── Data supplied ──
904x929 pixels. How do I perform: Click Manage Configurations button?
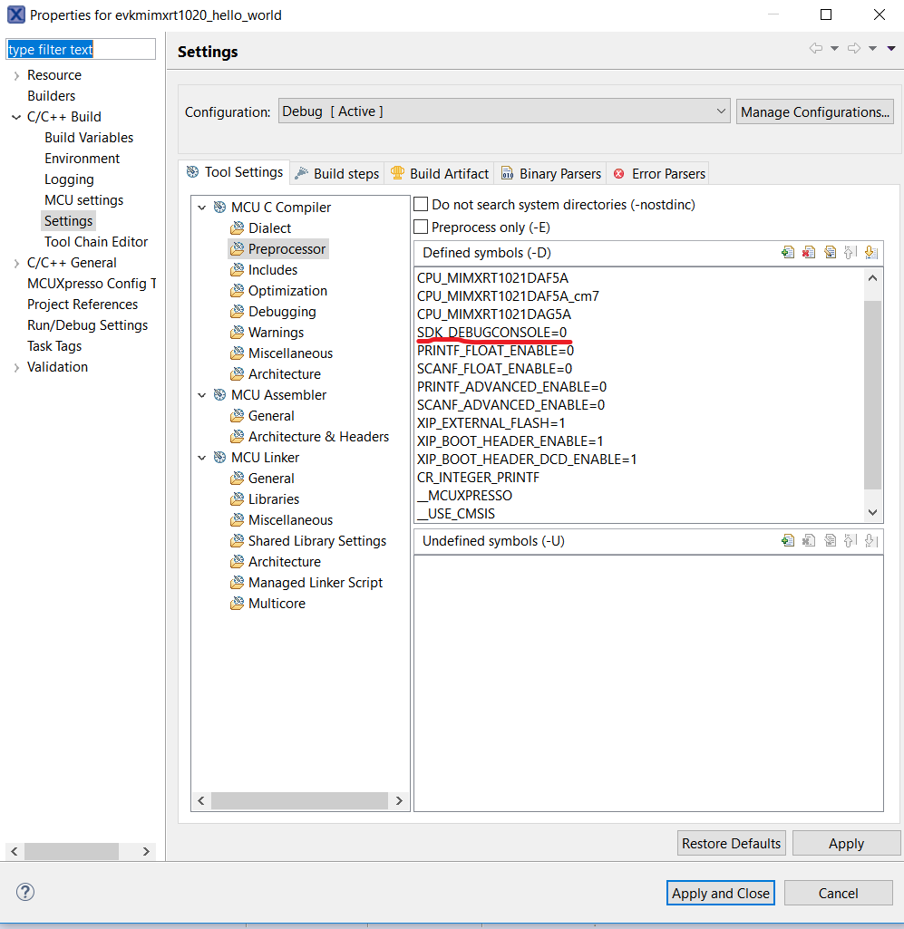coord(814,111)
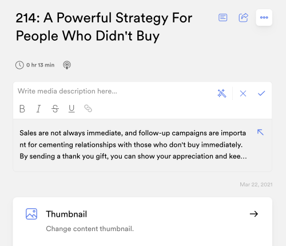Click the Thumbnail image icon
The height and width of the screenshot is (246, 286).
[31, 214]
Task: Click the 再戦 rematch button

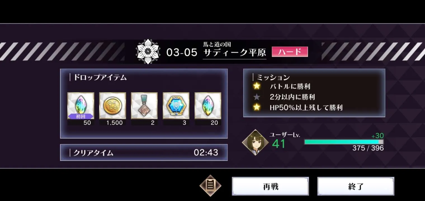Action: point(270,186)
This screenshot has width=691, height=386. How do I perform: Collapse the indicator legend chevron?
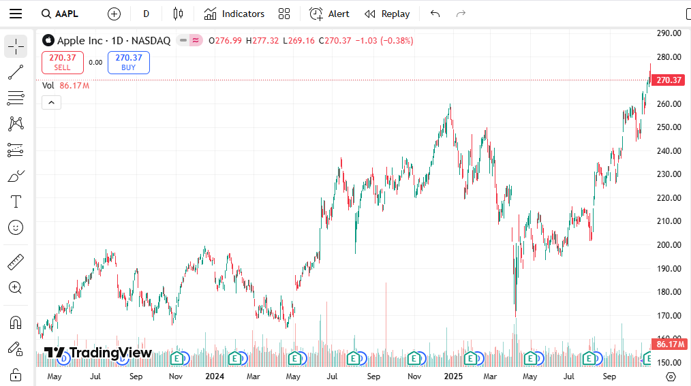coord(51,103)
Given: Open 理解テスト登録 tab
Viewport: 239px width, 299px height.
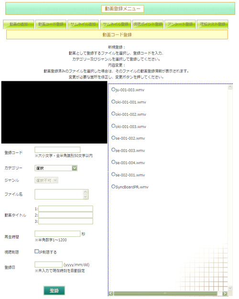Looking at the screenshot, I should coord(213,24).
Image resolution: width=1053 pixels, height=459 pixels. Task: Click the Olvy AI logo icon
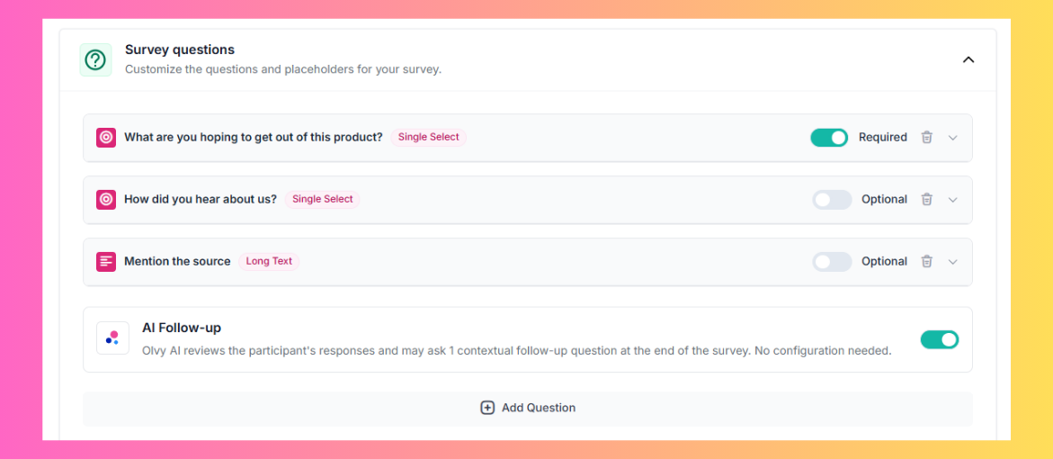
───
**Work to do**. Copy out every line of the material above word for word, omitting the pictures.

**Answer**.
904x929 pixels. How do I perform: Click Manage Configurations button?
coord(814,111)
Click the Thumbnail image icon
The height and width of the screenshot is (246, 286).
[31, 214]
Task: Click the 再戦 rematch button

Action: point(270,186)
This screenshot has width=691, height=386. How do I perform: Collapse the indicator legend chevron?
coord(51,103)
Given: Open 理解テスト登録 tab
Viewport: 239px width, 299px height.
Looking at the screenshot, I should coord(213,24).
Image resolution: width=1053 pixels, height=459 pixels. Task: Click the Olvy AI logo icon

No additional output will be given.